A conversation with an attorney on the ramifications of social media exposures

By Bruce D. Hicks, CPCU, CLU

If you make your living in nearly any aspect of property/casualty insurance, you may be increasingly affected by the Internet and, particularly, social media. Social media's rising prominence is accompanied by significant loss exposures. What is your level of awareness regarding social media liability loss exposures? How do you minimize or avoid them? Have you spent enough time to learn where you might seek protection against such losses?

We spoke with Daniel Maldonado, an attorney at Kunz Plitt Hyland & Demlong, P.C., who is also an associate author of the nationally renowned coverage reference Couch on Insurance, 3d. He has created a presentation that is designed to raise awareness of exposures related to social networking.

RN: What is Social Media Liability?

Maldonado: I would define Social Media Liability as liability exposure to claims for libel, slander, harassment, invasions of privacy, violations of intellectual property right and even improper employment practices resulting from the use of social media sites, including Facebook, Myspace, Twitter, YouTube, blogs, etc.

RN: What led to your interest in social networking loss exposures?

Maldonado: I use social networking for both personal and business reasons. As an avid daily user, I noticed that individuals were posting things on the Internet that if done in a traditional publication would constitute defamation, invasion of privacy, or other claims. Because my legal practice handles complex insurance coverage and litigation involving, among other things, personal injury coverage for traditional defamation and invasion of privacy claims, it was a natural fit to extend that practice to social networking losses.

RN: What coverage options exist in standard commercial and personal lines products to deal with social media liability exposures? Do you know of any products in development?

Maldonado: Most commercial insurance policies include personal and advertising injury coverage that provides protection in general for libel, slander, and derogatory remarks as well as invasion of privacy. Some homeowners policies also provide personal and advertising injury. My experience with renters policies is that some carriers may provide coverage for personal and advertising injury while others do not. The 2001 ISO Form, Form CG 00 01 10 01 (Commercial General Liability Form), added the language "material placed on the Internet or on similar electronic means of communications" to the definition of advertisement.
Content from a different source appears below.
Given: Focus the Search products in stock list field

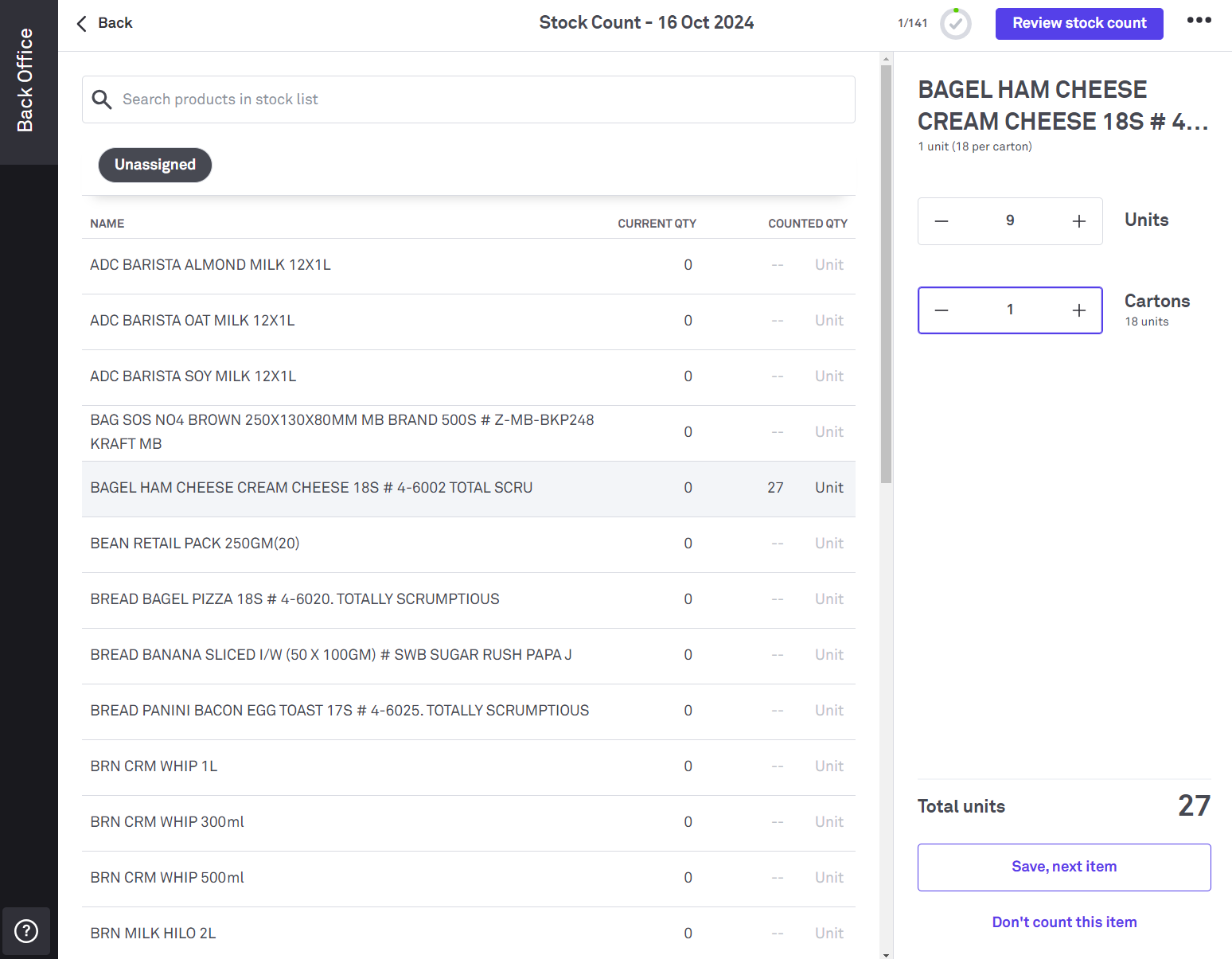Looking at the screenshot, I should tap(478, 99).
The 2001 commercial lines ISO form also defined the enumerated offenses, which include "oral or written publication, in any manner that slanders or libels a person's or organization's goods, products or services;" and "oral or written publication, in any manner, of material that violates a person's right of privacy." The addition of the phrase "in any manner" takes into consideration electronic communications via the Internet or other similar medium.

The 2001 ISO form also added Exclusion K – Electronic Chatrooms or Bulletin Board and excludes personal and advertising injury arising out of an electronic chatrooms or bulletin boards hosted, owned or controlled by the insured. Because chatrooms are not as prevalent as they were in the early 2000s, this exclusion will likely not apply to social networking sites like Facebook, Twitter, Myspace, LinkedIn, etc.
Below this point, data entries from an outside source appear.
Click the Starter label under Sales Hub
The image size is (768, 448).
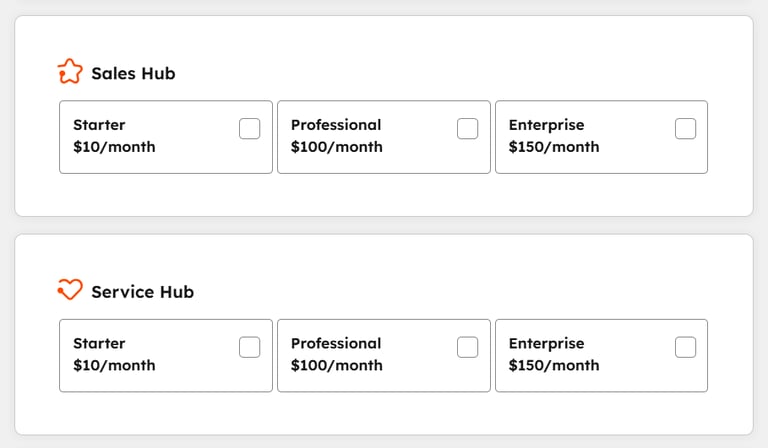click(x=99, y=125)
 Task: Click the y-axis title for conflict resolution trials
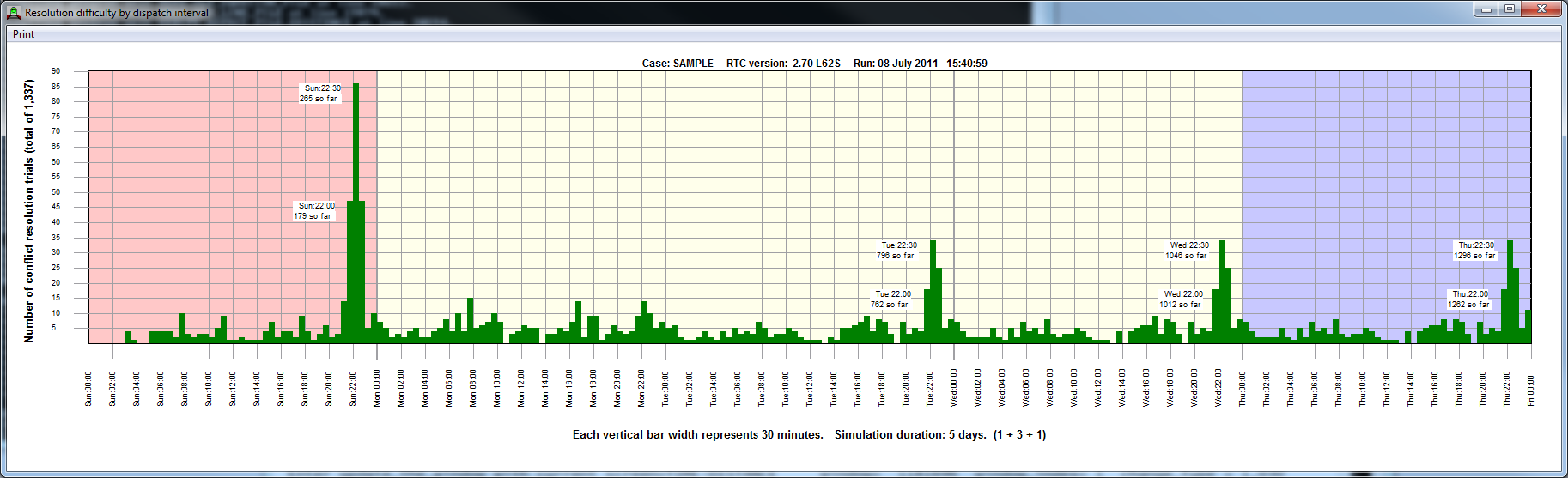point(29,211)
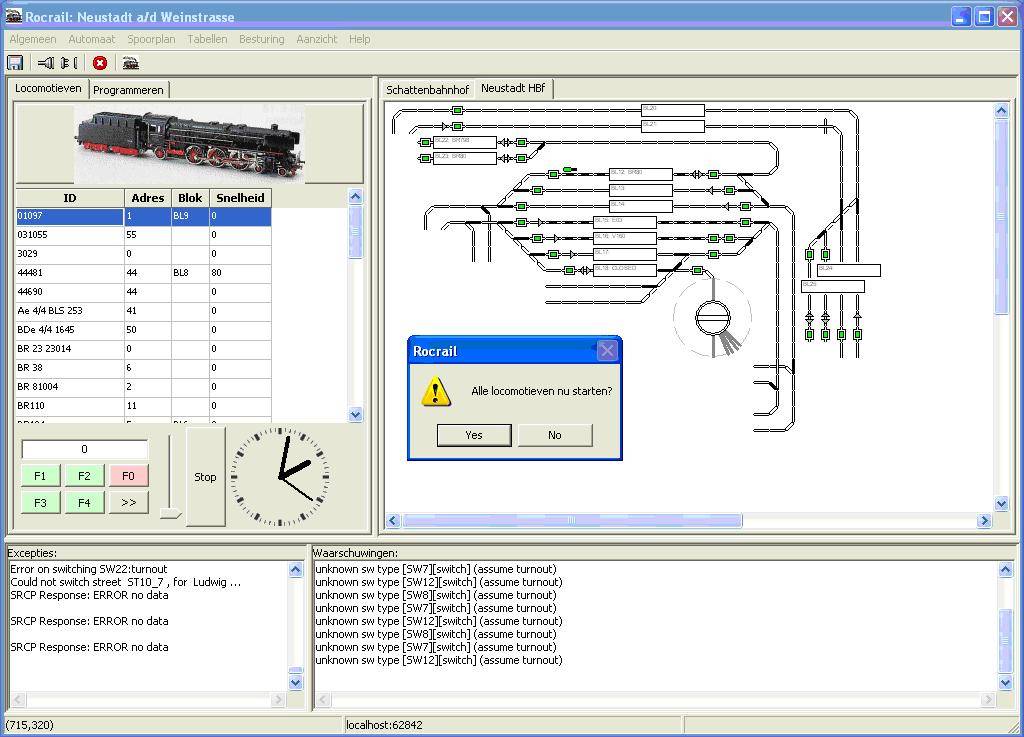The image size is (1024, 737).
Task: Toggle locomotive function F4
Action: pos(84,503)
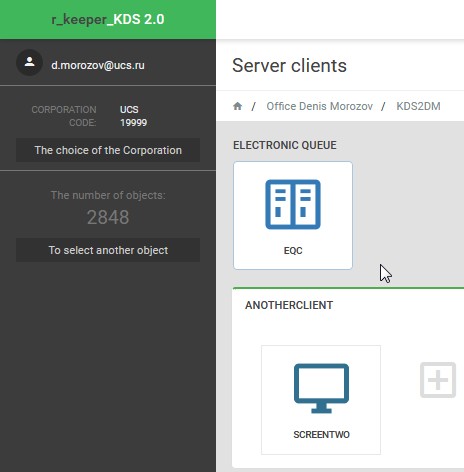Select the SCREENTWO monitor icon
Viewport: 464px width, 472px height.
point(321,388)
RN: What prominent examples can you share that demonstrate some of the issues that insurance professionals should be concerned about?

Maldonado: Agents should be concerned about individuals who post blogs or maintain watchdog Web sites of products because these individuals may be susceptible to claims of defamation or invasion of privacy. Even casual users of social network sites may inadvertently post comments about a current or former lover that are defamatory, especially after a divorce or breakup because of a sordid affair. The agent/broker may want to ensure that any personal lines policies procured include coverage for personal and advertising injury if such coverage is optional or can be obtained via endorsement.

RN: Is there a significant difference between business and personal networking-related exposures?

Maldonado: Business and personal exposures may overlap in general. However, there are some differences. Businesses networking related exposures are typically related to business activities. Businesses may, for example, misattribute the ownership of a Web site to a lower level employee so as to avoid connection to the business. The lower level employee may sue for false light invasion of privacy, especially if the Web site contains sordid or proprietary material. Business managers may also announce termination of their employees or disclose personal information about their employees that may result in exposure. Employees posting information or videos about their employers may be protected by state or federal statutes if their conduct constitutes protected activity, e.g., opposing unlawful discrimination or other employment practices.

Personal networking-related exposures run the gamut of claims that can be asserted in the traditional arena, including accusing individuals of crimes, infidelity, failure to pay child support, disclosure of personal or financial information, posting of pictures or videos in compromising positions, etc.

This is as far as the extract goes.